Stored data
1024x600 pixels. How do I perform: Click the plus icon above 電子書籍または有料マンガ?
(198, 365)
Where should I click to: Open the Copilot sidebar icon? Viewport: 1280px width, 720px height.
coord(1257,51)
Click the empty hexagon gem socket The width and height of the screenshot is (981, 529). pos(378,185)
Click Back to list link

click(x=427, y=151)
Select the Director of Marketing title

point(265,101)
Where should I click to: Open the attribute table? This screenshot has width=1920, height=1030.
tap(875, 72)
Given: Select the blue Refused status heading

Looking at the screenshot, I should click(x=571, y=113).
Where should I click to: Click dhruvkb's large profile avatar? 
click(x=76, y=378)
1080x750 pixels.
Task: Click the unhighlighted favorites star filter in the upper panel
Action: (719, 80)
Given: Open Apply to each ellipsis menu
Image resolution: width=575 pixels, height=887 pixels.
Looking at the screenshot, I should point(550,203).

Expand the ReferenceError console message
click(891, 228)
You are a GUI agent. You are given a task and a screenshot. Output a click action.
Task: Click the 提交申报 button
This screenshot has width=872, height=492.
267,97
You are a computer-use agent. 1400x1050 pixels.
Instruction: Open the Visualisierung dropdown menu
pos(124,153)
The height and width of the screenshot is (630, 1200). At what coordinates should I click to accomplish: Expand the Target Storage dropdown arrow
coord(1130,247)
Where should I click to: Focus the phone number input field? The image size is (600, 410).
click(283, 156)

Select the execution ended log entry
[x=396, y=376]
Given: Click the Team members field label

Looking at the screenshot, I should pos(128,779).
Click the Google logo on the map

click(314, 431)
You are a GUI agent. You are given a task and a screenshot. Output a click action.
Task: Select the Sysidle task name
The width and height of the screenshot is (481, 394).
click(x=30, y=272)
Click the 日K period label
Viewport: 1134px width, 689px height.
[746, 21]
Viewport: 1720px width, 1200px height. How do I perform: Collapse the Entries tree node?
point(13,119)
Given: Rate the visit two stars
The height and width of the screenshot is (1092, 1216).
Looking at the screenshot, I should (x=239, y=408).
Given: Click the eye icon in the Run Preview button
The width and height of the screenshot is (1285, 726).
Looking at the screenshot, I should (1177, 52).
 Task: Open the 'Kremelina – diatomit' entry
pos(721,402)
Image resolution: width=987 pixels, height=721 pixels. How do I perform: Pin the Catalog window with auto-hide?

* **WHAT YOU SHOULD DO**
The answer must reproduce every record exactly.

* **SOLUTION TO THE EXERCISE**
1024x600 pixels. How do I perform: Click the plus icon above 電子書籍または有料マンガ?
(198, 365)
Where should I click to: Open the Copilot sidebar icon? Viewport: 1280px width, 720px height.
coord(1257,51)
Click the empty hexagon gem socket The width and height of the screenshot is (981, 529). pos(378,185)
Click Back to list link

click(x=427, y=151)
Select the Director of Marketing title

point(265,101)
Where should I click to: Open the attribute table? This screenshot has width=1920, height=1030.
tap(875, 72)
Given: Select the blue Refused status heading

Looking at the screenshot, I should click(x=571, y=113).
Where should I click to: Click dhruvkb's large profile avatar? 
click(x=76, y=378)
1080x750 pixels.
Task: Click the unhighlighted favorites star filter in the upper panel
Action: (719, 80)
Given: Open Apply to each ellipsis menu
Image resolution: width=575 pixels, height=887 pixels.
Looking at the screenshot, I should point(550,203).

Expand the ReferenceError console message
click(891, 228)
You are a GUI agent. You are given a task and a screenshot. Output a click action.
Task: Click the 提交申报 button
This screenshot has width=872, height=492.
267,97
You are a computer-use agent. 1400x1050 pixels.
Instruction: Open the Visualisierung dropdown menu
pos(124,153)
The height and width of the screenshot is (630, 1200). At what coordinates should I click to accomplish: Expand the Target Storage dropdown arrow
coord(1130,247)
Where should I click to: Focus the phone number input field? The image size is (600, 410).
click(283, 156)

Select the execution ended log entry
[x=396, y=376]
Given: Click the Team members field label

Looking at the screenshot, I should pos(128,779).
Click the Google logo on the map

click(314, 431)
You are a GUI agent. You are given a task and a screenshot. Output a click action.
Task: Select the Sysidle task name
The width and height of the screenshot is (481, 394).
click(x=30, y=272)
Click the 日K period label
Viewport: 1134px width, 689px height.
[746, 21]
Viewport: 1720px width, 1200px height. How do I perform: Collapse the Entries tree node?
point(13,119)
Given: Rate the visit two stars
The height and width of the screenshot is (1092, 1216).
Looking at the screenshot, I should (x=239, y=408).
Given: Click the eye icon in the Run Preview button
The width and height of the screenshot is (1285, 726).
Looking at the screenshot, I should (1177, 52).
 Task: Open the 'Kremelina – diatomit' entry
pos(721,402)
Image resolution: width=987 pixels, height=721 pixels. How do I perform: Pin the Catalog window with auto-hide?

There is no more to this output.